THE PROBLEM:
Only the lines from the line containing "Task: Click the" through the final line of the entries should be printed, exactly as given, with the pictures left out.
- Opening Delimiter -
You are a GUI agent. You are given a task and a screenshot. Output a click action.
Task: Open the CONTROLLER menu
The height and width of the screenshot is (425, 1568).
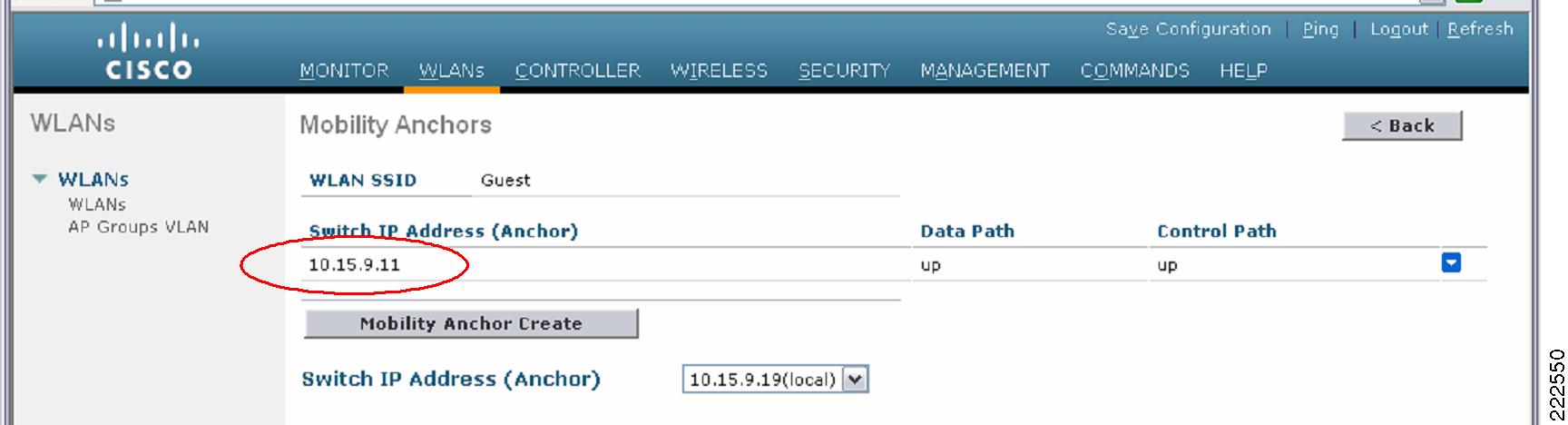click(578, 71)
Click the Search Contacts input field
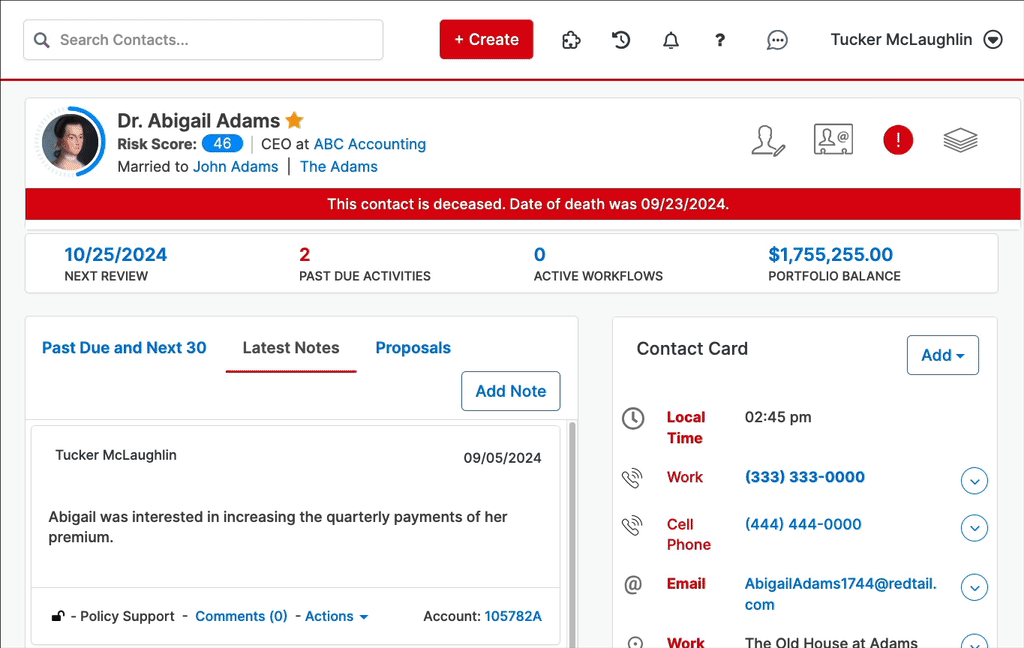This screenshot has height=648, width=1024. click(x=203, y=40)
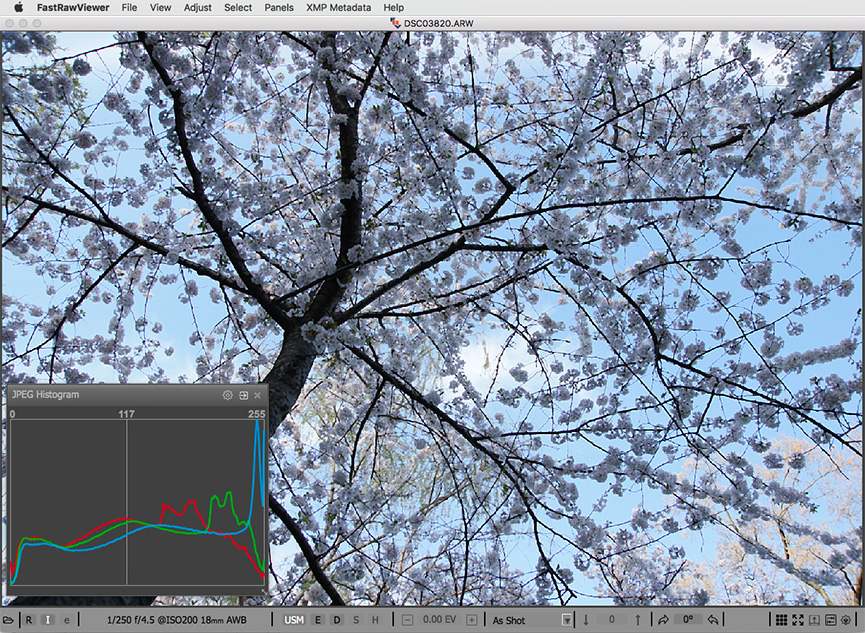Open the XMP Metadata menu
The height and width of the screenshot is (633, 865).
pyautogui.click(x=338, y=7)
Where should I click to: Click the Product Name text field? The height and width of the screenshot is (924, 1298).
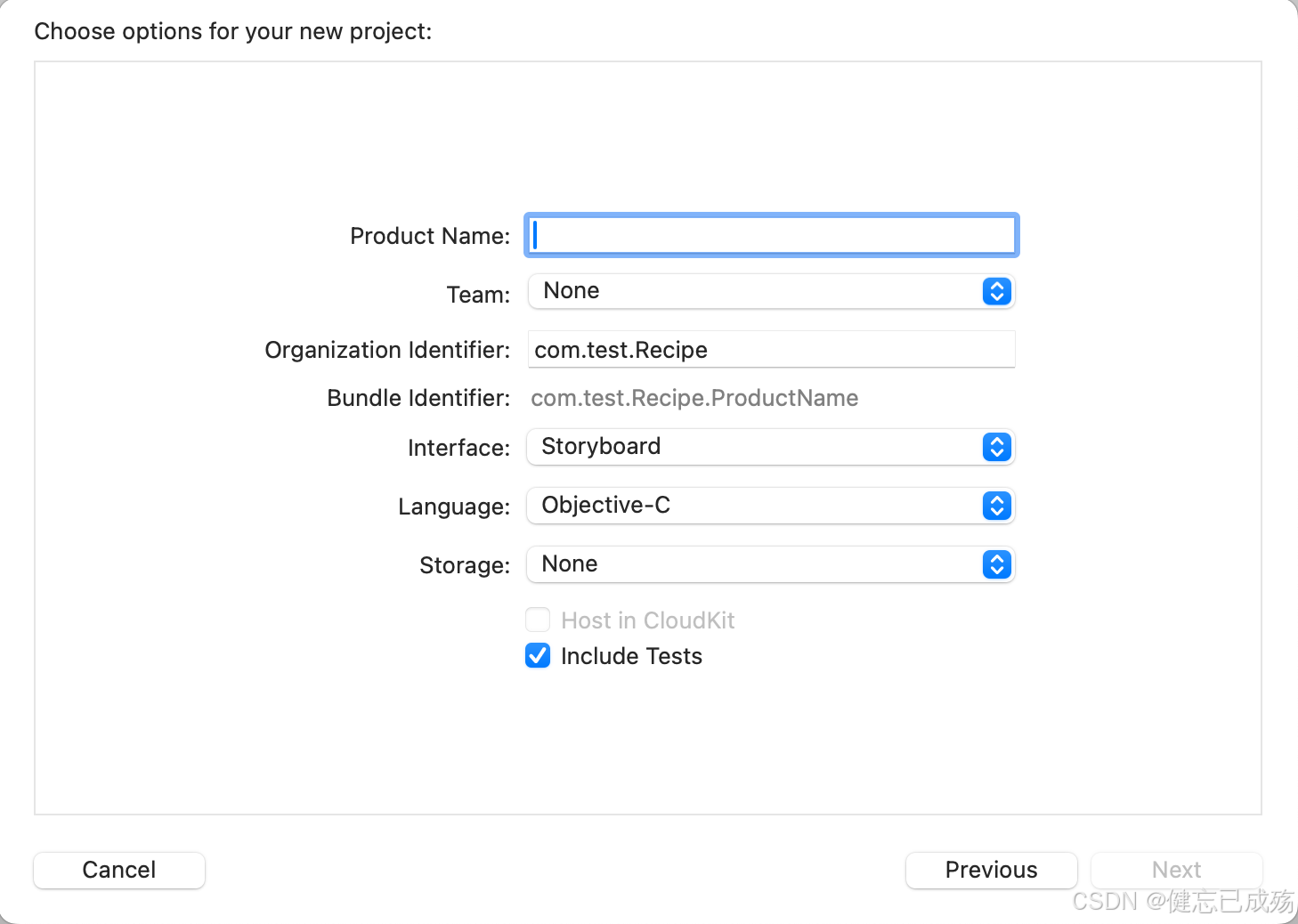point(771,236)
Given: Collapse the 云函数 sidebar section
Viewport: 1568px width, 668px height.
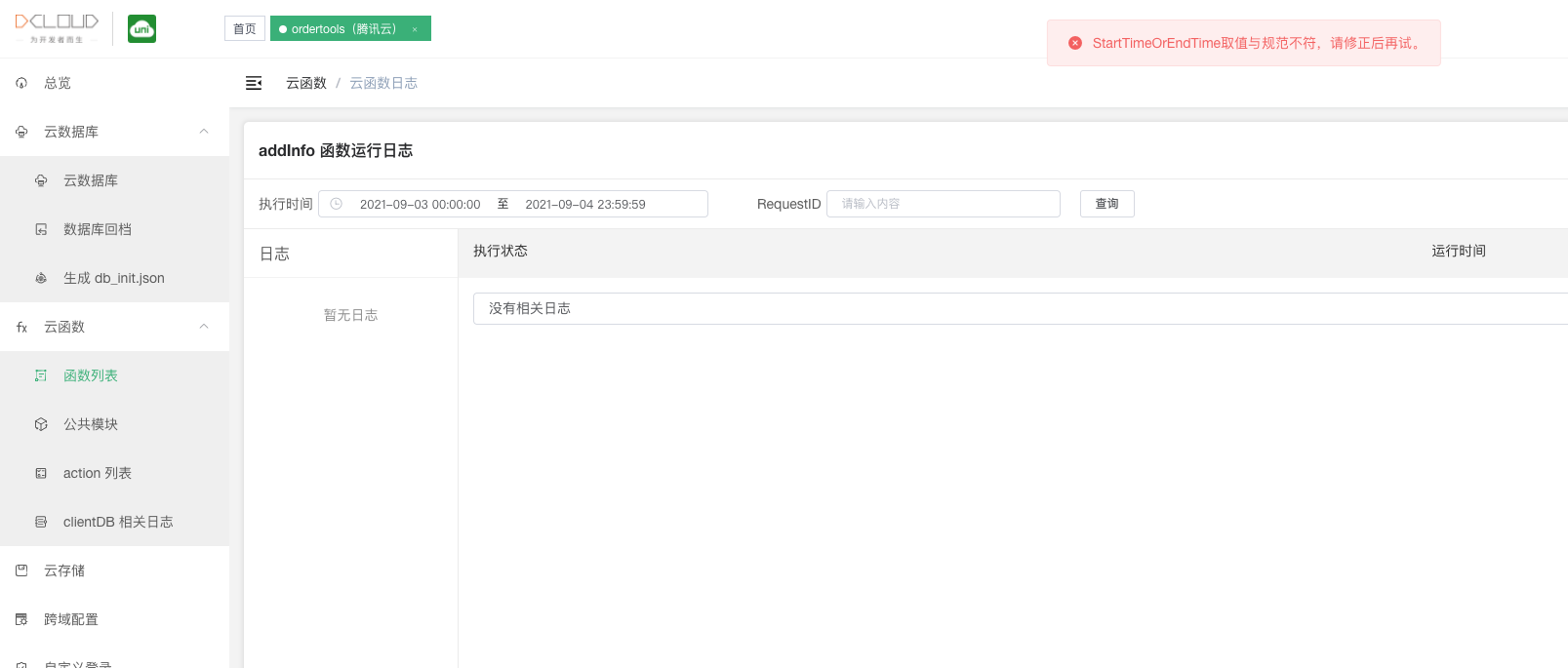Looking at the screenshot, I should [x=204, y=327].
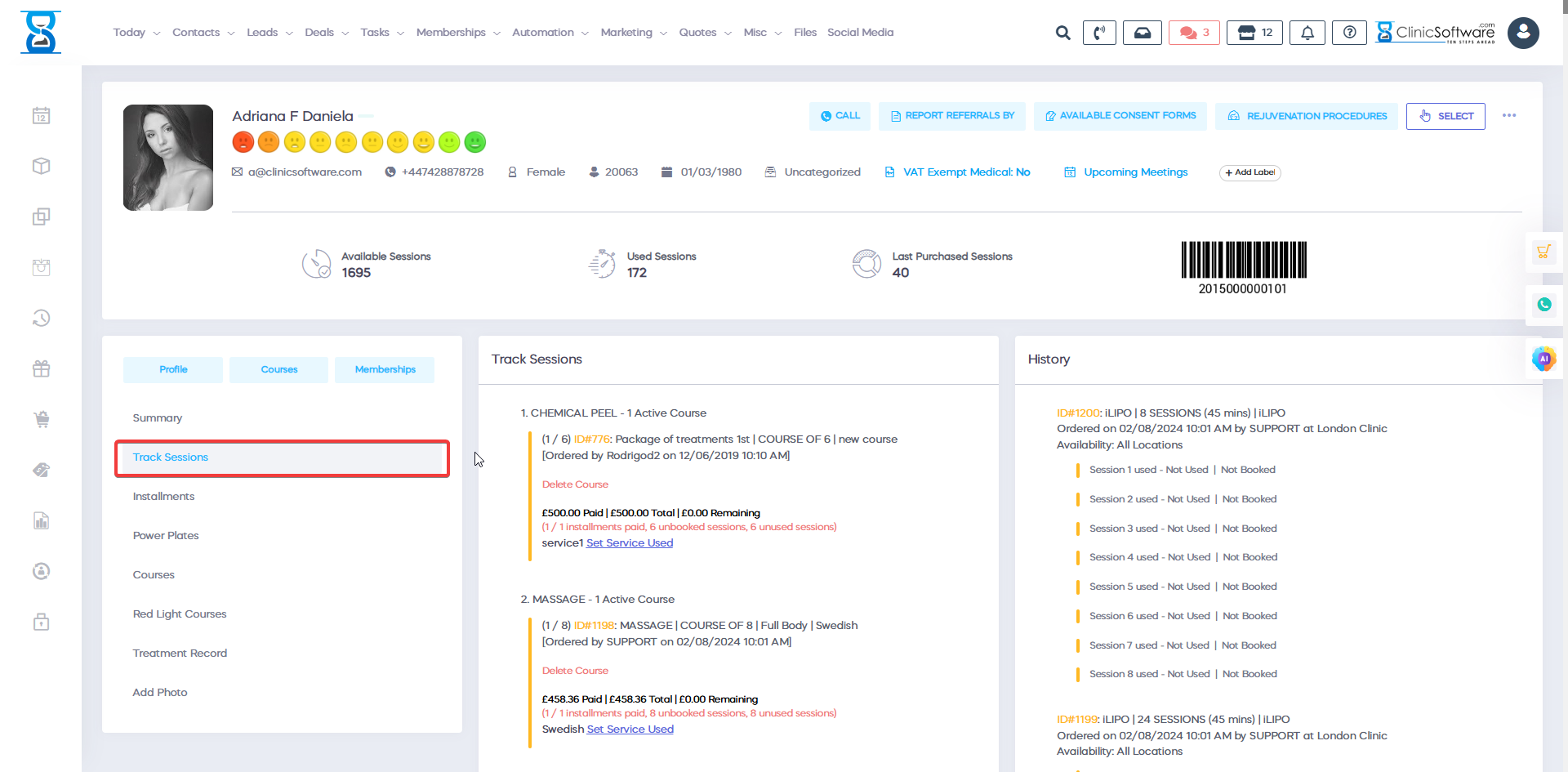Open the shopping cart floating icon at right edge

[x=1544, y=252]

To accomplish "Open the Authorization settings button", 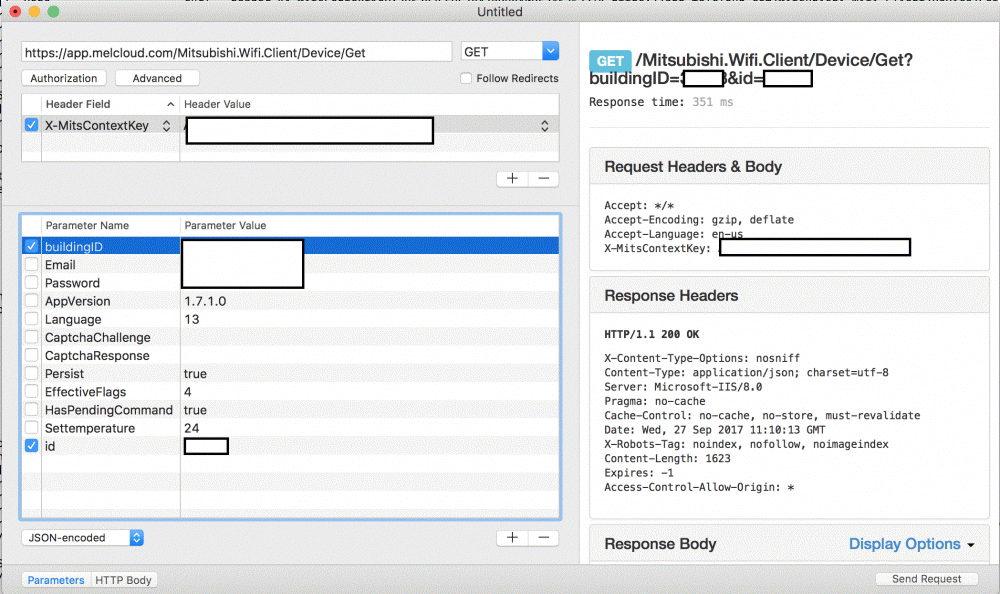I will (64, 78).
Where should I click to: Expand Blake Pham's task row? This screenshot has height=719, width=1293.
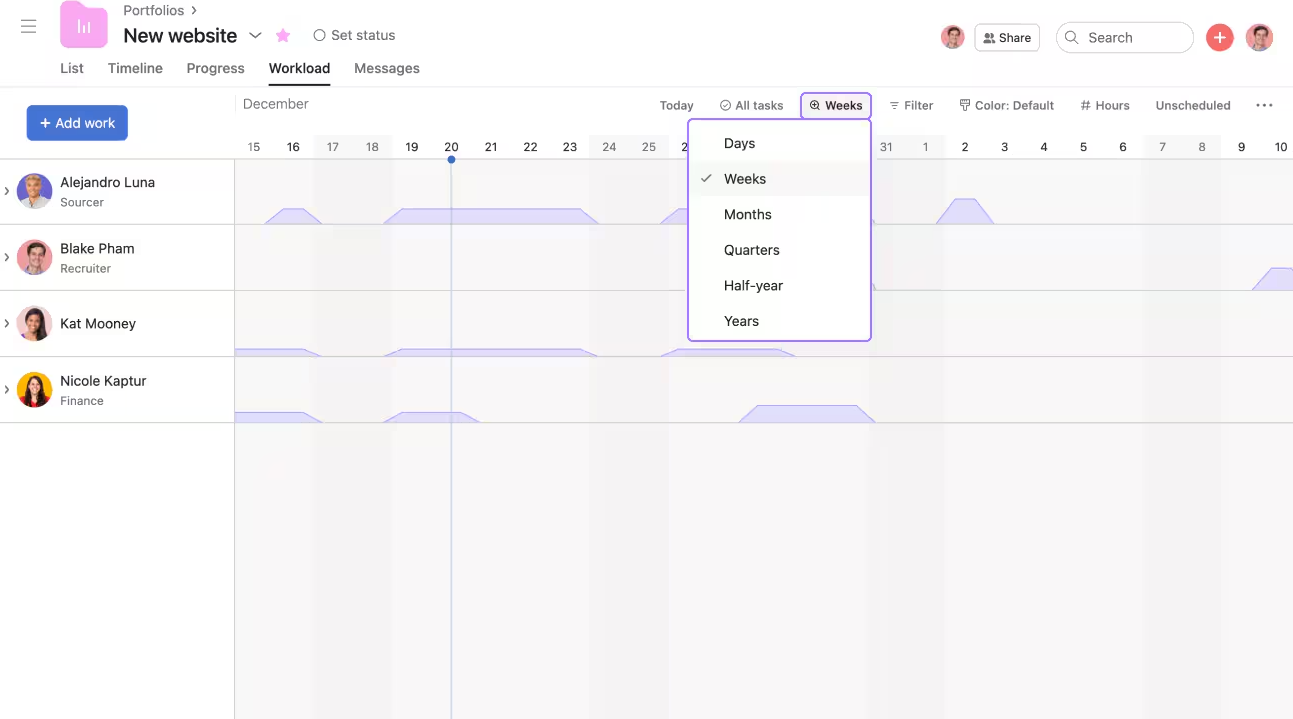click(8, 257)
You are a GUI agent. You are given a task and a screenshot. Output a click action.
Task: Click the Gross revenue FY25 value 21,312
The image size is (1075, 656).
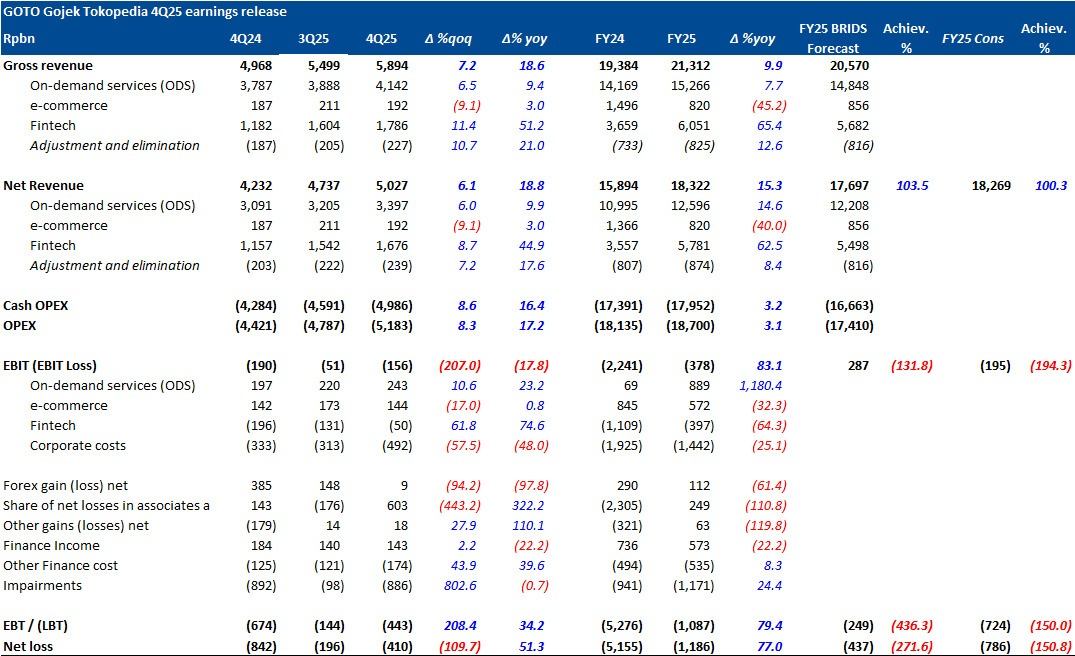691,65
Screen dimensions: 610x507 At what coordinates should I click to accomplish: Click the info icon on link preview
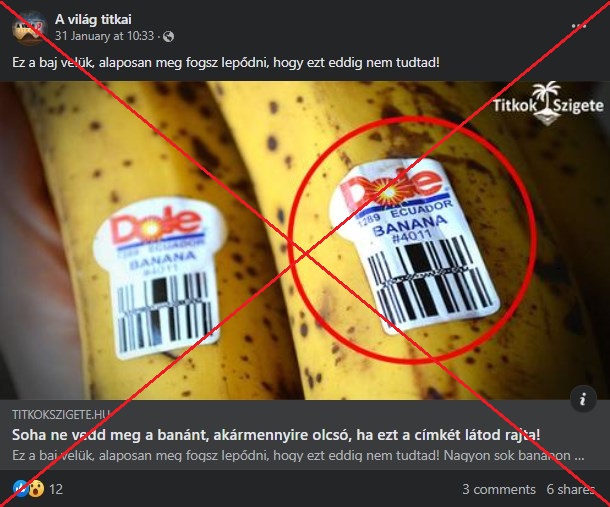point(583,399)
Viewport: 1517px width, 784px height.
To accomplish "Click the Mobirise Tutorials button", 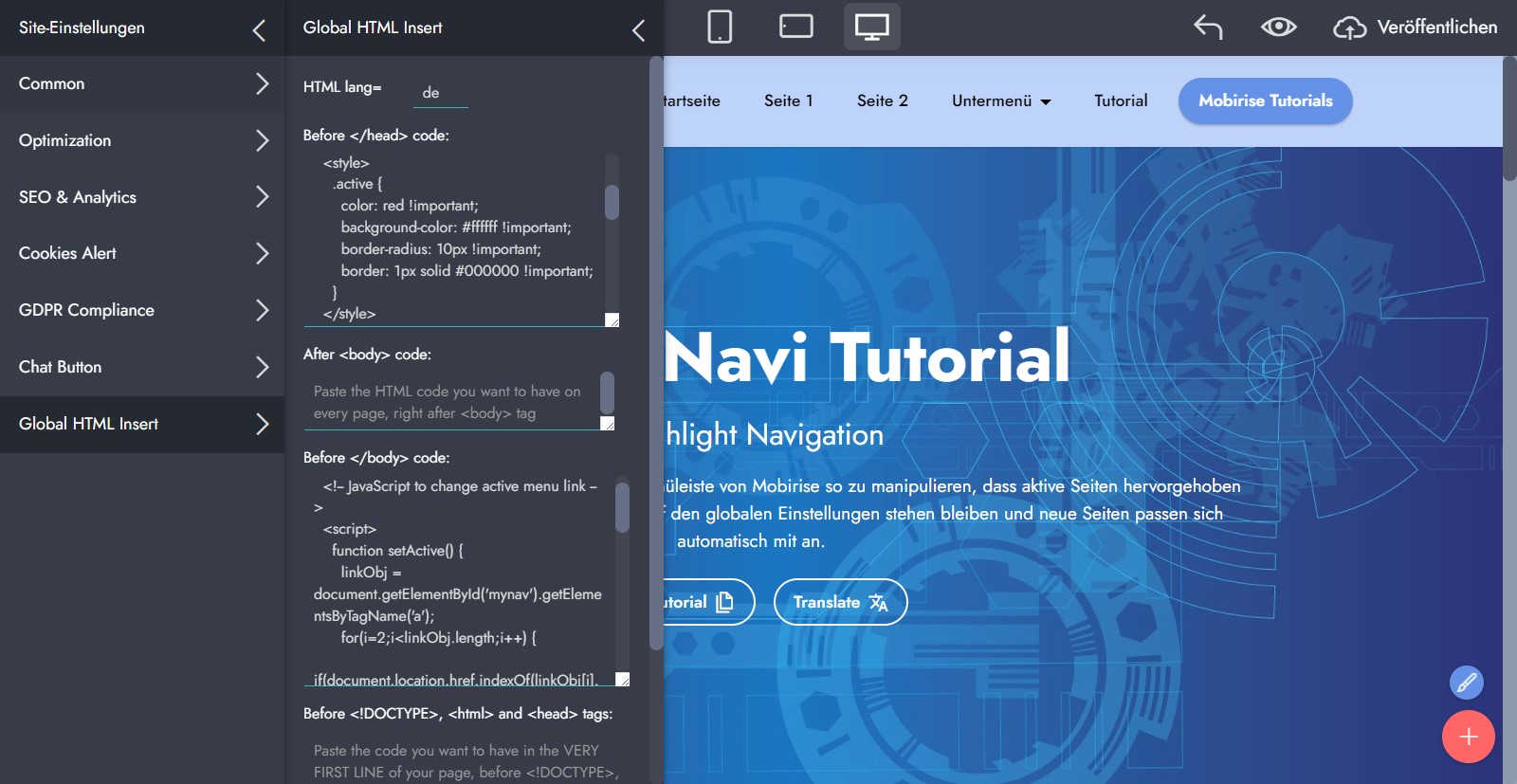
- Closing Delimiter -
SOLUTION TO THIS TASK:
Task: Click the Gross revenue FY25 value 21,312
The image size is (1075, 656).
691,65
Screen dimensions: 610x507 At what coordinates should I click to accomplish: Click the info icon on link preview
point(583,399)
Viewport: 1517px width, 784px height.
To accomplish "Click the Mobirise Tutorials button", 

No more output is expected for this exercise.